W hatever dark arts Democrats believe Karl Rove has practiced, his greatest legacy to the penny loafer Machiavellis who populate the Republican Party is the unstinting use of bracketing.
That’s the idea that you never give your opponent a clean shot at an issue or a theme. Whether it’s a protest, a television spot, or a competing press conference earlier in the news cycle, you place your opponent’s push for positive press inside a bracket of negativity.
Both parties do it, but the GOP has elevated it into an art form.
Students of Rove’s electoral alchemy, notably the bald bulldog running John McCain’s day-to-day operations, Steve Schmidt, were taught that everything needs a bracket.
When Barack Obama was floating a new energy policy that backed away from his opposition to offshore drilling, there were young Republicans outside the event handing out tire gauges mocking Obama for having said we could save as much oil as we could pump offshore if we all inflated our tires.
The Democrats have done plenty of bracketing too.
When McCain fired up Harley riders, Obama’s folks talked about McCain’s vote against a bill that would have made Harley the government’s sole supplier of motorcycles.
Or when McCain went to the Ohio town where the shipper DHL is about to purge its payroll, Obama’s camp got off a few shots about how McCain’s campaign manager advised the company.
But as John Kerry found out in 2004, the Republicans bracket with particular glee.
When Kerry would show up to speak on poverty and job losses in the Rust Belt, there would be a gaggle of GOPers — including a kid dressed up like a dolphin — outside the hall chanting the name of his yacht, the Scaramouche. (He was a rougish character from 19th century European theater, if you must know.)
Even if the press doesn’t bite, it’s hard for a brittle campaigner like Kerry to stay on message when being taunted every day by khaki-clad kids chanting “When I say scara, you say mouche! Scara… Mouche!”
But aside from rattling the candidate, the desired effect is a Pavlovian response in reporters and voters. When Kerry said he empathized with the poor, people thought of his big yacht with the silly, French name. The positive became a negative.
Since Republicans have invested so much in the tactic in the past, it’s logical that they would be the ones to take it to the next level.
And when Barack Obama is bathed in warm light and the cheers of 70,000 adoring fans in Denver two weeks from tonight, he’ll be bracketed with more precision than the NCAA basketball tournament.
And the Republicans have already done the draw.
There was plenty of insincere outrage when McCain’s team compared Obama to America’s favorite seamy starlets, Britney and Paris.
But there’s no question that, over the past two weeks, the idea of Obama being more style than substance has taken hold.
Plenty of people thought this would be the first issue-oriented, serious campaign since before someone at the Athenian agora said Pericles was soft on Sparta. Those folks were probably already Obama voters and don’t matter electorally anymore.

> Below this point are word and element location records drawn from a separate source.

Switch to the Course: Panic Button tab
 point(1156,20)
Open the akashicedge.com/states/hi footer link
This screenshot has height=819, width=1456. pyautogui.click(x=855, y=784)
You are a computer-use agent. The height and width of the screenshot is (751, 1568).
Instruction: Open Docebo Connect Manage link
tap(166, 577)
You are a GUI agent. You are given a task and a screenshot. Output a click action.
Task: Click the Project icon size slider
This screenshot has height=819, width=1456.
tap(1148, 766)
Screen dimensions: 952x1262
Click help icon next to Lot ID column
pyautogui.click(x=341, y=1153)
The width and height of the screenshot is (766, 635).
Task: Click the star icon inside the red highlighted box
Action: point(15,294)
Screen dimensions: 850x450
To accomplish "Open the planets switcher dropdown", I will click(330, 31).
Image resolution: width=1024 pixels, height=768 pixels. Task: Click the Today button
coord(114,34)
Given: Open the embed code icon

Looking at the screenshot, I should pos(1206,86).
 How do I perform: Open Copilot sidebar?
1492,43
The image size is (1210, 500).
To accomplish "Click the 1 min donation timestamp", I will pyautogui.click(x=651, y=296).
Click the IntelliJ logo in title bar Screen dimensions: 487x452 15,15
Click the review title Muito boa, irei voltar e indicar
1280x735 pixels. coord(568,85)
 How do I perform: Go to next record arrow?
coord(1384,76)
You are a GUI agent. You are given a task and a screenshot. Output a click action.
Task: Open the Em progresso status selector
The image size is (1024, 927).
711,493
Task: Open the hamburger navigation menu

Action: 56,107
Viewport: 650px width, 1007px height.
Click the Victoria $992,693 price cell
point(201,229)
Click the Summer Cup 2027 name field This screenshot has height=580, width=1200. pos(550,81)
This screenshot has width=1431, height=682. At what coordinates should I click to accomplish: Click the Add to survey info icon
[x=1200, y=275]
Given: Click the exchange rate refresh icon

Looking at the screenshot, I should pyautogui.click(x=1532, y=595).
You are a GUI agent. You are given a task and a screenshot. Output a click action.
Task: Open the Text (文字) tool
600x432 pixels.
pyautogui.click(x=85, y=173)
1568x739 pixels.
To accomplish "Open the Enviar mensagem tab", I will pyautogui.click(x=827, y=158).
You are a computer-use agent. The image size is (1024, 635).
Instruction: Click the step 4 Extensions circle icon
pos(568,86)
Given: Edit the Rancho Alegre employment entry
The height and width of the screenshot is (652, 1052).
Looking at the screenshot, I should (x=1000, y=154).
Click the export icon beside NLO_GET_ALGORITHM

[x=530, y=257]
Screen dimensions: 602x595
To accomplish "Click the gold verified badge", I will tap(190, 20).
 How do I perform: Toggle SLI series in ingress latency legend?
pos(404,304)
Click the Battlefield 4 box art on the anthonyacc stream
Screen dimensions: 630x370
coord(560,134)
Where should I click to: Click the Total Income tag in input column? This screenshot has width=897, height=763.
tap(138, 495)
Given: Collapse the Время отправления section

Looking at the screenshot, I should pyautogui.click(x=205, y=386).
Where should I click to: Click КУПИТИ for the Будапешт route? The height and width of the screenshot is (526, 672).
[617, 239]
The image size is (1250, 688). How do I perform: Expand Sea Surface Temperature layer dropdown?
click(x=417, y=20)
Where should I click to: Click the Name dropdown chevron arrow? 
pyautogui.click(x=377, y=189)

What does matter for a candidate with as much going against him as McCain (age, a smile that threatens to crack his face, a dismal Republican brand, a penchant for verbal misfires, and a party base that found itself in a shotgun wedding with its nominee) is dispelling the myth that grew around Obama during the Democratic primaries.
An irascible 71-year-old can’t run against a charismatic healer whose ascent alone could redeem the nation, or as Michael Knox Beran called him “Barack Obama, shaman.”
Obama’s team, repeating the error of Democrats past, took the bait and not only responded to McCain’s small TV buy and silly Internet ads, they did ads of their own to try to brand McCain as a celebrity himself.
I’m sure the McCain team wishes that were so, but worse for Obama is that his spot, along with Paris’ own Web retort, turned what was essentially a stunt into two weeks of discussion and television programming.
Even if Obama’s speech at the Denver Broncos’ stadium is a 99-yard touchdown run, the Pavlovian response will kick in and some swing voters will think celebrity, not leader.